Recently Adopted Accounting Standards

In September 2011, the FASB issued Accounting Standards Update (“ASU”) 2011-08, “Intangibles – Goodwill and Other (Topic 350): Testing Goodwill for Impairment,” which allows an entity to assess qualitatively whether it is necessary to perform step one of the two-step annual goodwill impairment test. Step one would be required if it is more-likely-than-not that a reporting unit’s fair value is less than its carrying amount. This differs from previous guidance, which required entities to perform step one of the test, at least annually, by comparing the fair value of a reporting unit to its carrying amount. An entity may elect to bypass the qualitative assessment and proceed directly to step one, for any reporting unit, in any period. ASU 2011-08 does not change the guidance on when to test goodwill for impairment. The amendments in ASU 2011-08 are effective for annual and interim goodwill impairment tests performed for fiscal years beginning after December 15, 2011. We adopted the guidance of ASU 2011-08, effective January 1, 2012. Adoption of ASU 2011-08 did not have a material impact on our financial position and results of operations.

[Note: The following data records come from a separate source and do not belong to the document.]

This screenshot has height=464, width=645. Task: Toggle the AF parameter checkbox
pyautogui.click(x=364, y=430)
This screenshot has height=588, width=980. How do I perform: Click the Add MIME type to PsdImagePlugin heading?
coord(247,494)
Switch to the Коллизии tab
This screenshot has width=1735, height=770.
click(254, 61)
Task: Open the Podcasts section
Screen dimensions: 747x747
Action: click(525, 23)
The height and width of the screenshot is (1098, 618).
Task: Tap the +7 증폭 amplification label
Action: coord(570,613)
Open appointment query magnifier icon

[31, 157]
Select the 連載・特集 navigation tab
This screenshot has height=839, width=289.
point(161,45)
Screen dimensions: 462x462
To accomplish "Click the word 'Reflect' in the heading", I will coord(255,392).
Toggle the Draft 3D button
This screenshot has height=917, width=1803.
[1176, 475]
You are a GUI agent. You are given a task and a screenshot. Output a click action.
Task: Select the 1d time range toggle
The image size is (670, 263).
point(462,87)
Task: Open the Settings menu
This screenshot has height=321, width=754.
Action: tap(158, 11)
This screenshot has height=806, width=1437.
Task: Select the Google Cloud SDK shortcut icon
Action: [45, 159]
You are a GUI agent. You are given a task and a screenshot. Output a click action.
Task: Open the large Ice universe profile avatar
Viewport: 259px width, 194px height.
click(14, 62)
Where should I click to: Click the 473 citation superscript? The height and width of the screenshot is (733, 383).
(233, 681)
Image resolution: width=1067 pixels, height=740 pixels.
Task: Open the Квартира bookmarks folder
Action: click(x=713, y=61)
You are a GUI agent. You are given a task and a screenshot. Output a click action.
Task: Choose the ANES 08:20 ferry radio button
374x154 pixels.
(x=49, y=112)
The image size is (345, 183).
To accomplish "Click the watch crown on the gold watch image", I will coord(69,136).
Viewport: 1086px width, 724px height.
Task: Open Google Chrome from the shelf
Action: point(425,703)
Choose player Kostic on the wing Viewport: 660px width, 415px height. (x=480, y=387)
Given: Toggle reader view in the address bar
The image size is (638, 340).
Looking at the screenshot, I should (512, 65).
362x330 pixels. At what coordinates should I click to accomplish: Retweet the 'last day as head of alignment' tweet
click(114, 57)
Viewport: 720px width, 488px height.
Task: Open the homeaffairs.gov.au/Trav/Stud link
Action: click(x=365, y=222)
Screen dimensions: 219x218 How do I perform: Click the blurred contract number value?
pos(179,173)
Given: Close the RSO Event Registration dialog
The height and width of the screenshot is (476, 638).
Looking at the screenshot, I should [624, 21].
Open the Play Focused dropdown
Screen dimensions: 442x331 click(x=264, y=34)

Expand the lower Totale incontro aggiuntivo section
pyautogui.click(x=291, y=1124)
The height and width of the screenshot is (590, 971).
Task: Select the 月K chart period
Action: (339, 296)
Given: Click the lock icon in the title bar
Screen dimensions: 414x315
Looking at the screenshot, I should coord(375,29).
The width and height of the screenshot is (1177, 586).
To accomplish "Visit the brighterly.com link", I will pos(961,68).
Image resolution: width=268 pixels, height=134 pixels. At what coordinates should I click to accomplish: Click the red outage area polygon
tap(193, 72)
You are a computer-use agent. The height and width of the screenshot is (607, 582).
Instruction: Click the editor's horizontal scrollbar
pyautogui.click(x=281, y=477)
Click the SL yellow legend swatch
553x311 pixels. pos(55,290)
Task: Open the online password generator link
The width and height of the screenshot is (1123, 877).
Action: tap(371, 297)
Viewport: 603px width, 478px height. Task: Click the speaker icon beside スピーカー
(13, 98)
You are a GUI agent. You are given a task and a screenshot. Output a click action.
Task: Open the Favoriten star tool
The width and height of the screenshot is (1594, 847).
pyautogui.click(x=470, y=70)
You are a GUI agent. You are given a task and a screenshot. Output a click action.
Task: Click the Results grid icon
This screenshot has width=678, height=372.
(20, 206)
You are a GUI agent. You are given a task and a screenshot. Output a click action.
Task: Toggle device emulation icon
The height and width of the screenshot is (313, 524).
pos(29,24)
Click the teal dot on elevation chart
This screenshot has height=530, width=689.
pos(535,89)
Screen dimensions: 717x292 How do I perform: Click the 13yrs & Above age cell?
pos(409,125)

In May 2011, the FASB issued ASU No. 2011-04, “Fair Value Measurement (Topic 820): Amendments to Achieve Common Fair Value Measurement and Disclosure Requirements in U.S. GAAP and IFRS.” Amendments in the ASU do not extend the use of fair value accounting but provide guidance on how it should be applied where its use is already required or permitted by other standards within International Financial Accounting Standards (“IFRS”) or GAAP. ASU 2011-04 supersedes most of the guidance in Topic 820, although many of the changes are clarifications of existing guidance or wording changes to align with IFRS. Certain amendments in ASU 2011-04 change a particular principle or requirement for measuring fair value or disclosing information about fair value measurements. The amendments in ASU 2011-04 are effective for public entities for interim and annual periods beginning after December 15, 2011, and should be applied prospectively. We adopted the guidance of ASU 2011-04, effective January 1, 2012, and provided additional disclosures as required. Adoption of ASU 2011-04 did not have a material impact on our financial position and results of operations.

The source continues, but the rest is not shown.